Medical school receives most applications in country

Despite being placed on probation by its accrediting body last fall, GW’s School of Medicine and Health Sciences reported this June that it received more applications than any other medical school in the country.

SMHS received 13,856 applications, a 3.2 percent increase from last year, said medical school spokeswoman Deborah Hudson. Other prestigious medical schools like Harvard Medical School reported 6,462 received applications in 2008, about 7,300 fewer than GW’s medical school. Georgetown Medical School received 11,237 applications.

Out of nearly 14,000 applications received, Hudson said the school has offered admission to 330 applicants.

Part of the reason for the high number of applications was the school’s location in the nation’s capital, Hudson said.

“GW’s School of Medicine and Health Sciences continues to attract students from across the country and around the world who want to learn, live and work in our nation’s capital,” Hudson said in an e-mail, adding that the SMHS offers students, “hands-on, real-world experience in community and urban health, emergency management, global health, health policy, integrative medicine, medical education leadership, medical humanities and research.”

The school was placed on probation in October by its accrediting body, the Liaison Committee on Medical Education, for failing to correct problems identified by the LCME months – and in some cases years – earlier. The areas cited by the LCME included curriculum management, a lack of study and lounge space, and affiliation agreements with faculty at off-campus sites.
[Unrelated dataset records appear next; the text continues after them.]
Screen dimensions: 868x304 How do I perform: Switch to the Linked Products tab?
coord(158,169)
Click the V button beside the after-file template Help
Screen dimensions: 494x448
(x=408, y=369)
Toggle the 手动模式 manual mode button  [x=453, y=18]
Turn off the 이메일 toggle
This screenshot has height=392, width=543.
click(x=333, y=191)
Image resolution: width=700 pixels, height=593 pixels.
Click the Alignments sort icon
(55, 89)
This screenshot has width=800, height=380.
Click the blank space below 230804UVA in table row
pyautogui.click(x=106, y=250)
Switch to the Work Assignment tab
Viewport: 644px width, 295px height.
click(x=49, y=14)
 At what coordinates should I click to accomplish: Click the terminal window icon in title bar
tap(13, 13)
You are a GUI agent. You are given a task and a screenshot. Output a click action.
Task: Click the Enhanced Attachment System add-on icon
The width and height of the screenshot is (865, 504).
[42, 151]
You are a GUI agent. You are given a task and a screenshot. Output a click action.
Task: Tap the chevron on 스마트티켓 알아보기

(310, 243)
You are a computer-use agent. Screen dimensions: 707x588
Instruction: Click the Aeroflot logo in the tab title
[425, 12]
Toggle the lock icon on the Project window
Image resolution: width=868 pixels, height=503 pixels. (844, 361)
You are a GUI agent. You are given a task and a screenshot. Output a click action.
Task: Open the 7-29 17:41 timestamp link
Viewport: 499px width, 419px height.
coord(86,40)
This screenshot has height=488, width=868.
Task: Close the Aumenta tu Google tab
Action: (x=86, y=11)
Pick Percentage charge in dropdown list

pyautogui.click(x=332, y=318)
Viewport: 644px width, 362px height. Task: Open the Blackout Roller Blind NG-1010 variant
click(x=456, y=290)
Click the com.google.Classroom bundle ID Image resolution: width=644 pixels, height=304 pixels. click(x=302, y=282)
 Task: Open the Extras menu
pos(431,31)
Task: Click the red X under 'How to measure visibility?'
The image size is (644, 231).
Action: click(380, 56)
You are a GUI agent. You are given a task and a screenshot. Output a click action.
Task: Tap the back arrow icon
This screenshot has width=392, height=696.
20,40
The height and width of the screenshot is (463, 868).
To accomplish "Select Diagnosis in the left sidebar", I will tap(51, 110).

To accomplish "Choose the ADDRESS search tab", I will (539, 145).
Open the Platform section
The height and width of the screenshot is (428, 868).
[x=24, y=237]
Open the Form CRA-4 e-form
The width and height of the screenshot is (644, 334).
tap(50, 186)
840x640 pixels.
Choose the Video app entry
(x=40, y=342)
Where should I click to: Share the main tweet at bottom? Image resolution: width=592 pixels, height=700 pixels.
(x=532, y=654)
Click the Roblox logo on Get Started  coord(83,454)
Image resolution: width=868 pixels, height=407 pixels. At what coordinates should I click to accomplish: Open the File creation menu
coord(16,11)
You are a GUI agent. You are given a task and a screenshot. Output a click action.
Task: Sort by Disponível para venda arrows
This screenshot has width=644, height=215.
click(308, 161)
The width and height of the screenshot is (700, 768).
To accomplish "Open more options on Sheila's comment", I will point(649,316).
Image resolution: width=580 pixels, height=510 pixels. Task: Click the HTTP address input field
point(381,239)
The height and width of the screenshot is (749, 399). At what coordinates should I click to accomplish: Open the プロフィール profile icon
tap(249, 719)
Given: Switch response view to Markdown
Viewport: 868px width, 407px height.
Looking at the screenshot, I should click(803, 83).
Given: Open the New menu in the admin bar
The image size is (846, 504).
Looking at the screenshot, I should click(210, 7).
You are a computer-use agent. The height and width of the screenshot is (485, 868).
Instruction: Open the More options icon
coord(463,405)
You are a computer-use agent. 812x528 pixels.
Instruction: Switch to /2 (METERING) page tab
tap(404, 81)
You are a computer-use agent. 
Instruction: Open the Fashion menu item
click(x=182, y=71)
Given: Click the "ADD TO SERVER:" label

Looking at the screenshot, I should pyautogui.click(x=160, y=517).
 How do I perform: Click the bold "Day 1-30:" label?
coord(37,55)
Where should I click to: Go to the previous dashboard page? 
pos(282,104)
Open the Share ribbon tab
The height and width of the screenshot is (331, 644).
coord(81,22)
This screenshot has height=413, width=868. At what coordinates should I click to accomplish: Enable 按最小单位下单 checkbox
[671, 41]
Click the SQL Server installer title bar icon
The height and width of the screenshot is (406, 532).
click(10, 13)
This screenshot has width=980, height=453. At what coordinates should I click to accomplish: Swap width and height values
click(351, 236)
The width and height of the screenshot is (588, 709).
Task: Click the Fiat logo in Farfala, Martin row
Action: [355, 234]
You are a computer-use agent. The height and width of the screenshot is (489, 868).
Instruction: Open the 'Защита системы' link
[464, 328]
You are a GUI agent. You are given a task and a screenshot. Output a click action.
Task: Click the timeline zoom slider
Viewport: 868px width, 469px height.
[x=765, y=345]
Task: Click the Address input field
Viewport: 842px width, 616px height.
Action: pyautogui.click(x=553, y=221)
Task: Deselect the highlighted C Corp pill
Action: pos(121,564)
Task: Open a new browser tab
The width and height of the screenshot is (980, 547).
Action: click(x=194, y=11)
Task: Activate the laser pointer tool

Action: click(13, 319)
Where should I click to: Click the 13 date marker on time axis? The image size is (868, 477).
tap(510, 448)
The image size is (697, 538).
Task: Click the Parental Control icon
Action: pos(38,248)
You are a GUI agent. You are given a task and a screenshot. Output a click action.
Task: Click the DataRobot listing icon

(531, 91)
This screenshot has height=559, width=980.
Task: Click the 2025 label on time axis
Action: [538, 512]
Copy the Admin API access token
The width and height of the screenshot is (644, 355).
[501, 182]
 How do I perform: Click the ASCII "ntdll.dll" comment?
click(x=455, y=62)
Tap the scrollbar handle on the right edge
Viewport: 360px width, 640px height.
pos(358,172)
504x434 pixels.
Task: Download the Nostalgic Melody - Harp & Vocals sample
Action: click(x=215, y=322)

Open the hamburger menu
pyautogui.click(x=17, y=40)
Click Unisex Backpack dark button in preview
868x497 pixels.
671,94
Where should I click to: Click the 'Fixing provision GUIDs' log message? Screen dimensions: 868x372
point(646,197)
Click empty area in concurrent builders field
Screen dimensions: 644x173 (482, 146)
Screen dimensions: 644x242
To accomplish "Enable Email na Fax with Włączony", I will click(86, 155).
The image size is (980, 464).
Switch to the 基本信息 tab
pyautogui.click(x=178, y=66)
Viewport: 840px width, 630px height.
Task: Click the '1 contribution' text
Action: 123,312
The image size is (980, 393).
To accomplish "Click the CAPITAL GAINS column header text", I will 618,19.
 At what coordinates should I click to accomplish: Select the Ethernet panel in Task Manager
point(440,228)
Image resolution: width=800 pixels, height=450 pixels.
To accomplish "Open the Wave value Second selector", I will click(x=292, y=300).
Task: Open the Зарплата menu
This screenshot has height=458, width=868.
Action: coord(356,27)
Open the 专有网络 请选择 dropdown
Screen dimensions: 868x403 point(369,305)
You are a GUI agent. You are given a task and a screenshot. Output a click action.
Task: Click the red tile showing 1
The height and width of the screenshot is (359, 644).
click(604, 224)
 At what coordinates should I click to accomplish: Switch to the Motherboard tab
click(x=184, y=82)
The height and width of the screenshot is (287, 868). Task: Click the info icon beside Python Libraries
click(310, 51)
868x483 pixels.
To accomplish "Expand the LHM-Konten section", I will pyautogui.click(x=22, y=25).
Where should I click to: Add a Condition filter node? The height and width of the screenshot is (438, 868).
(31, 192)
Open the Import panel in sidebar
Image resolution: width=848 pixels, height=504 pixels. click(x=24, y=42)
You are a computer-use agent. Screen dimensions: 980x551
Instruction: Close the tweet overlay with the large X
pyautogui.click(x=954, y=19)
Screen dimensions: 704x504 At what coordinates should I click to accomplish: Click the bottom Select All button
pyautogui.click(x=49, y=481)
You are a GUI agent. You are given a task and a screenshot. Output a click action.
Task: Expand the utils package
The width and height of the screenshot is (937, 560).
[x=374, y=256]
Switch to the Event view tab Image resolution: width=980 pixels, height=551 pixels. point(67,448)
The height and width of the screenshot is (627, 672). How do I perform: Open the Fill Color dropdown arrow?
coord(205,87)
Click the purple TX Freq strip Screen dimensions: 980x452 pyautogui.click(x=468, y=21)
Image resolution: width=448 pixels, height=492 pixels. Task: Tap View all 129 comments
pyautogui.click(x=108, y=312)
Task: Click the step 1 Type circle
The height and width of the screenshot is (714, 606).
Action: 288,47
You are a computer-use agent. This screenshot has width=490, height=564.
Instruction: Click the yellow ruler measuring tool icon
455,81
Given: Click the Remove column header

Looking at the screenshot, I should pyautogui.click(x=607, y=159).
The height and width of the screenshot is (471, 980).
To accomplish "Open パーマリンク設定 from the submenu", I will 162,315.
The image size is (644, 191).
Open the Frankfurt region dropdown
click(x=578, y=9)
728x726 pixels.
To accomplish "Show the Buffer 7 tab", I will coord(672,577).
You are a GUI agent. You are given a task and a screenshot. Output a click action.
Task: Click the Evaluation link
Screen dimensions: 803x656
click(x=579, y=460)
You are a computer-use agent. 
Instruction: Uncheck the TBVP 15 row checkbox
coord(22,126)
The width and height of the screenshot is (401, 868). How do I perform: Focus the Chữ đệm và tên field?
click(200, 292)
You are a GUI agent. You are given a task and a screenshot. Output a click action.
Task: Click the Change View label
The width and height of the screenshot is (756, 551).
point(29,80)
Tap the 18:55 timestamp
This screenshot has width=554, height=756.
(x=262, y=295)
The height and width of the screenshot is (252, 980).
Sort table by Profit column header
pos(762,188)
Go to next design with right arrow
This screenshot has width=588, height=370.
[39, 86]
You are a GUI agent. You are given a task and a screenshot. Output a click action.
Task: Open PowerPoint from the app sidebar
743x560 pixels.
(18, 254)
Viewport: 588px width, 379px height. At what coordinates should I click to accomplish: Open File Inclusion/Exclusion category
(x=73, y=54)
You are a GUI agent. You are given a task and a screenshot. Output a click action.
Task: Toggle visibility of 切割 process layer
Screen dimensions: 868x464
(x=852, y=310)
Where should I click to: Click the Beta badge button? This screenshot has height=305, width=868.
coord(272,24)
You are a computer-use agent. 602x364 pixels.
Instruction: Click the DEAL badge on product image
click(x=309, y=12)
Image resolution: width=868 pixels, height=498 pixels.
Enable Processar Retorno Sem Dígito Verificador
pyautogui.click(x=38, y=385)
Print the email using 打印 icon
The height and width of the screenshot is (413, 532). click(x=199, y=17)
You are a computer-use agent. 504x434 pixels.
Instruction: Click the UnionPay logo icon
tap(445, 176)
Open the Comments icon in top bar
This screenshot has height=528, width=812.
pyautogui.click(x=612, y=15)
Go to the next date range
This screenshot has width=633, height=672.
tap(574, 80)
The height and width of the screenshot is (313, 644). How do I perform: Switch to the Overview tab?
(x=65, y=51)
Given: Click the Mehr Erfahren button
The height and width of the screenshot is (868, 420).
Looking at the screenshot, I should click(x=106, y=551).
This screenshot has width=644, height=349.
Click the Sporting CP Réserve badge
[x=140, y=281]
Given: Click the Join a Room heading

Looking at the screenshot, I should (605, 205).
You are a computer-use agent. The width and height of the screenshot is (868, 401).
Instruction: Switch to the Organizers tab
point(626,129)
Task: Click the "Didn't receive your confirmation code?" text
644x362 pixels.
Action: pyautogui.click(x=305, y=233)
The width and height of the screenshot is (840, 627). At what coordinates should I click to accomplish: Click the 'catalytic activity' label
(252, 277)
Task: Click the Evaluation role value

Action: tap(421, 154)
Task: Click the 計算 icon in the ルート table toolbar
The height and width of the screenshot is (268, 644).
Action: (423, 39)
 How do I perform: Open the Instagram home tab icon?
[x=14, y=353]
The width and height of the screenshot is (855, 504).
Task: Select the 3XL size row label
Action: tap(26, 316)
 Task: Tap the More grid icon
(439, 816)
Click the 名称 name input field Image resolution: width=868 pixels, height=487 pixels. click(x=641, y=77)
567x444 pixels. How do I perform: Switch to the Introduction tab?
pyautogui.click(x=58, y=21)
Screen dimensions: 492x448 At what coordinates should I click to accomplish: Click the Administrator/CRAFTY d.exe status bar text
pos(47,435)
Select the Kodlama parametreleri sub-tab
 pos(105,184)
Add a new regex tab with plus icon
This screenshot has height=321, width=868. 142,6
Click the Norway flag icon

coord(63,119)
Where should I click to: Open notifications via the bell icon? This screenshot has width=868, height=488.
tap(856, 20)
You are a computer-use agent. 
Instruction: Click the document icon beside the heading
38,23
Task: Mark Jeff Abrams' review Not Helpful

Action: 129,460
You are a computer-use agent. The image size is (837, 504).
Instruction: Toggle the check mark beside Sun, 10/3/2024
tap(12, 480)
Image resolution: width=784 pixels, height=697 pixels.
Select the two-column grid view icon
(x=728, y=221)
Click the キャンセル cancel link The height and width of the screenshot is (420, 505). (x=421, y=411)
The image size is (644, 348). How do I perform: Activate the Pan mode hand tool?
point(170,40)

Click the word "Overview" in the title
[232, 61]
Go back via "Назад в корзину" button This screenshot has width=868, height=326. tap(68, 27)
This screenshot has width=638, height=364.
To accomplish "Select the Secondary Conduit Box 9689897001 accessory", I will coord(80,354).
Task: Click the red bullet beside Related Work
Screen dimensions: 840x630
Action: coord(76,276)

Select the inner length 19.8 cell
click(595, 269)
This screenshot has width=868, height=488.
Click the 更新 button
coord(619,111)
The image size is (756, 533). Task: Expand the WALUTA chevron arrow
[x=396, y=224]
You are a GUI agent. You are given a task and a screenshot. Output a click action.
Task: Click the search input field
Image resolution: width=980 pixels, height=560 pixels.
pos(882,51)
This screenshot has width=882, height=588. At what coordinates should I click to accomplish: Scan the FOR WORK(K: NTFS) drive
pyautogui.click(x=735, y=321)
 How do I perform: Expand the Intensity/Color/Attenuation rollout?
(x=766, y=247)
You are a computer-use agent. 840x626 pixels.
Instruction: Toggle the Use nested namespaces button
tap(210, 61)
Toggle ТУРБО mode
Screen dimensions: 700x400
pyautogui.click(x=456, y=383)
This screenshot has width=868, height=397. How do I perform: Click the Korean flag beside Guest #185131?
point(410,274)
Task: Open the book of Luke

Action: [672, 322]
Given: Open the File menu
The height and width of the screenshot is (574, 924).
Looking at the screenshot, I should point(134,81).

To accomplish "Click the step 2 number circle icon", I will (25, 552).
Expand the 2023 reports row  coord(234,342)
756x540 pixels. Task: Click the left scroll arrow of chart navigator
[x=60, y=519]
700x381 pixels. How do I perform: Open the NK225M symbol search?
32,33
Susan Hwang, a health professions advisor to GW undergraduates, said students did not seem to be concerned with the school’s probation.

“I had very few students come to me with any concerns regarding GW medical school’s probation status,” Hwang said in an e-mail.

In February, the school was notified that its plan to lift the probation was approved by the LCME.

At the time, SMHS Dean James Scott said some of the planned improvements included an overhaul of the database system to monitor curriculum, adding thousands of square feet of new study space, and rewriting some of the legal language in affiliation agreements.

“What we are and what we’ve been hasn’t really changed,” said Scott in regards to the probation.

The LCME will return in October to review the SMHS probation.